MATERIAL SHOWN —
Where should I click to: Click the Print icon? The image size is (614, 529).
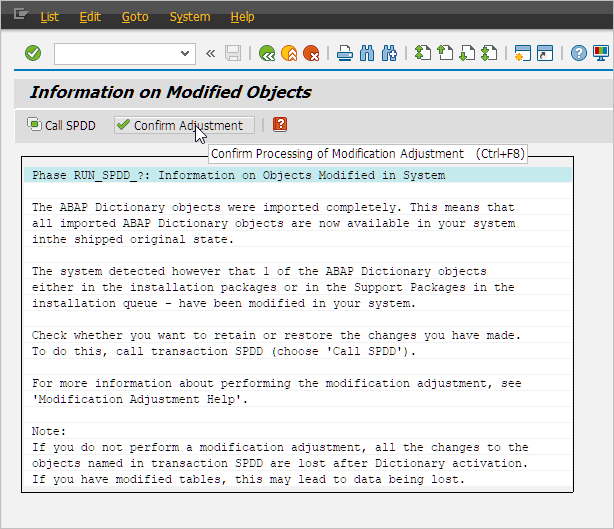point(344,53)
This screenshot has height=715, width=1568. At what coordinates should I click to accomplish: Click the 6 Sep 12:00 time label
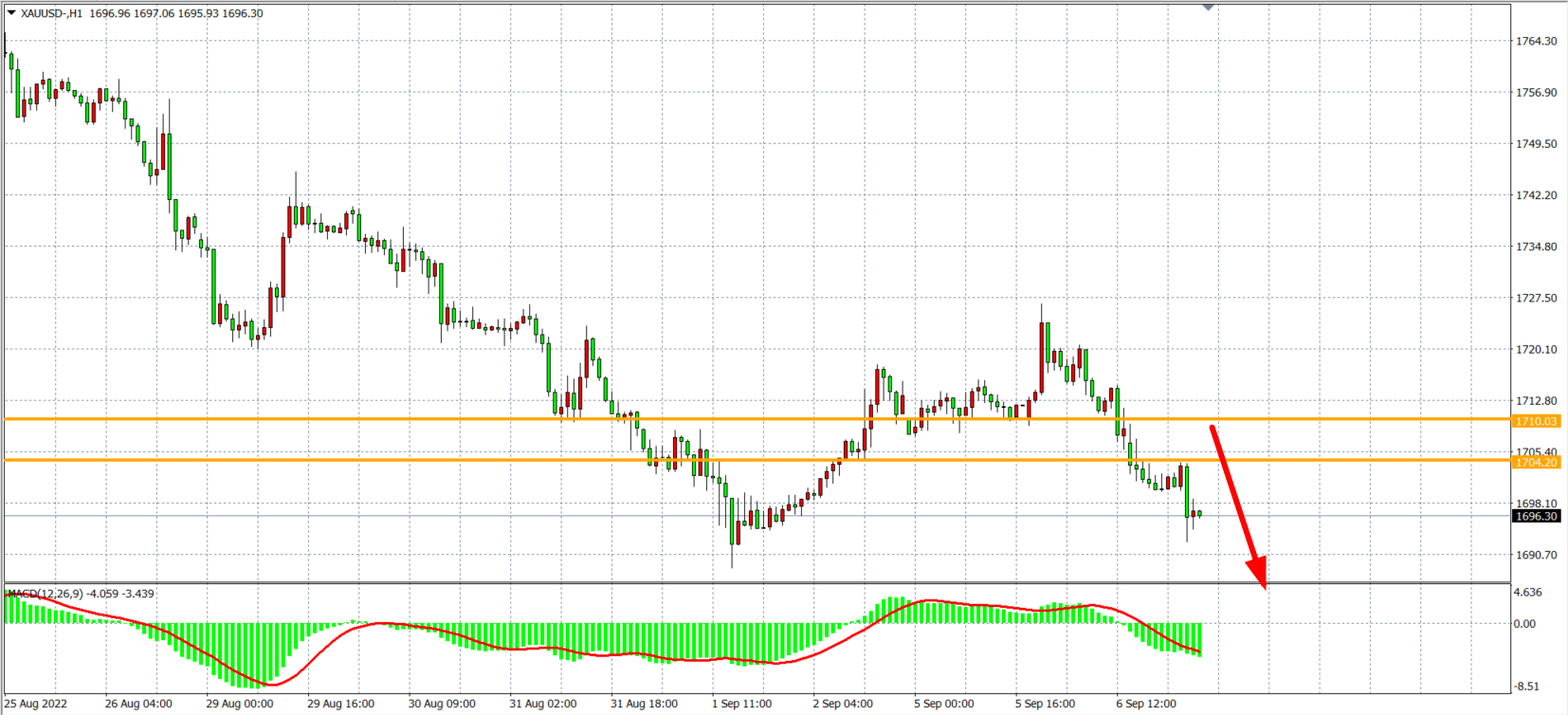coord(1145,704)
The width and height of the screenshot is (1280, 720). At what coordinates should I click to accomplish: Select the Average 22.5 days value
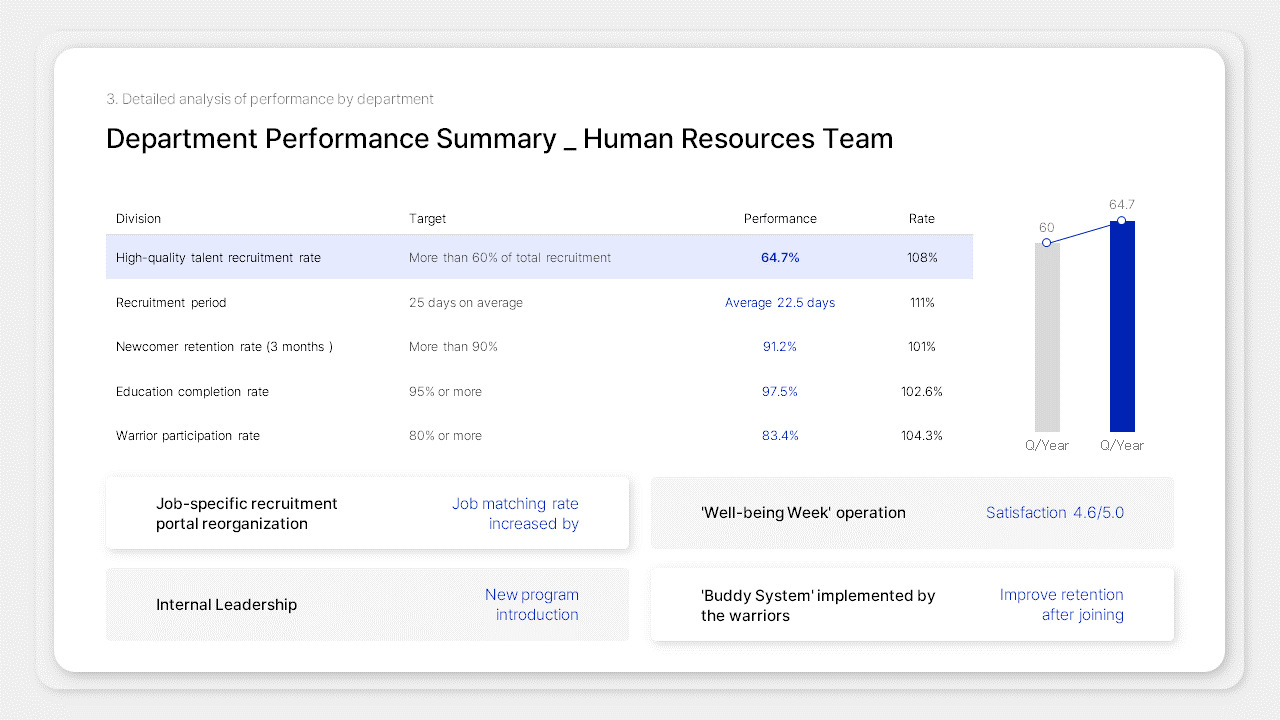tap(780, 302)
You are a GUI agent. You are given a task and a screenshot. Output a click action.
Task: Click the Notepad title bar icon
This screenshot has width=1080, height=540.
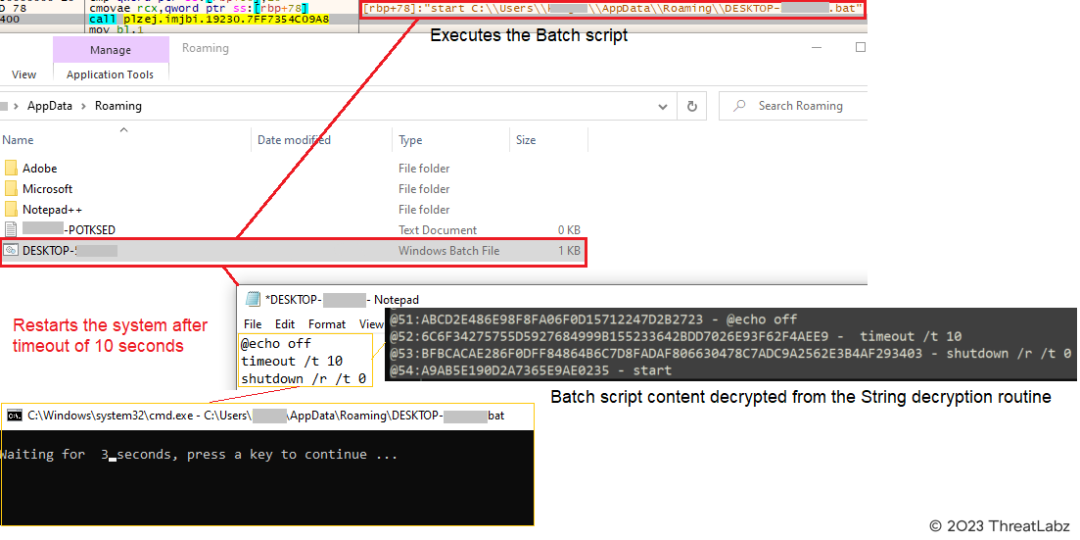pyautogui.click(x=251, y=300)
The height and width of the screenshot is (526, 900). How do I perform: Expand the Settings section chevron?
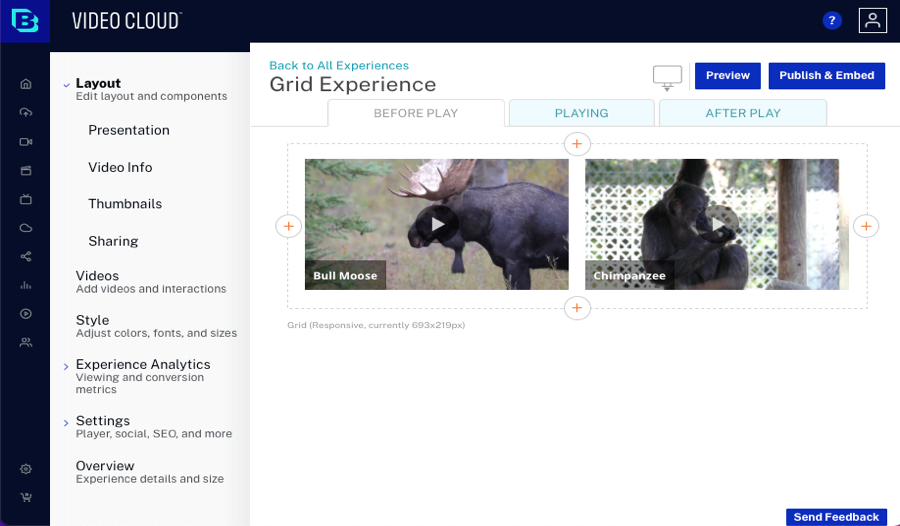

EXERCISE OBJECTIVE — Exactly the lines from the one with "This screenshot has height=715, width=1568." through the end of the records are to be repeated, both ends included, and pictures are to be omitted.

REPLY TO THE TASK —
This screenshot has height=715, width=1568. At what coordinates should I click to accomplish: Click the 6 Sep 12:00 time label
coord(1145,704)
The width and height of the screenshot is (1280, 720). At what coordinates should I click to accomplish: Select the Average 22.5 days value
tap(780, 302)
You are a GUI agent. You are given a task and a screenshot. Output a click action.
Task: Click the Notepad title bar icon
This screenshot has width=1080, height=540.
pyautogui.click(x=251, y=300)
The height and width of the screenshot is (526, 900). How do I perform: Expand the Settings section chevron?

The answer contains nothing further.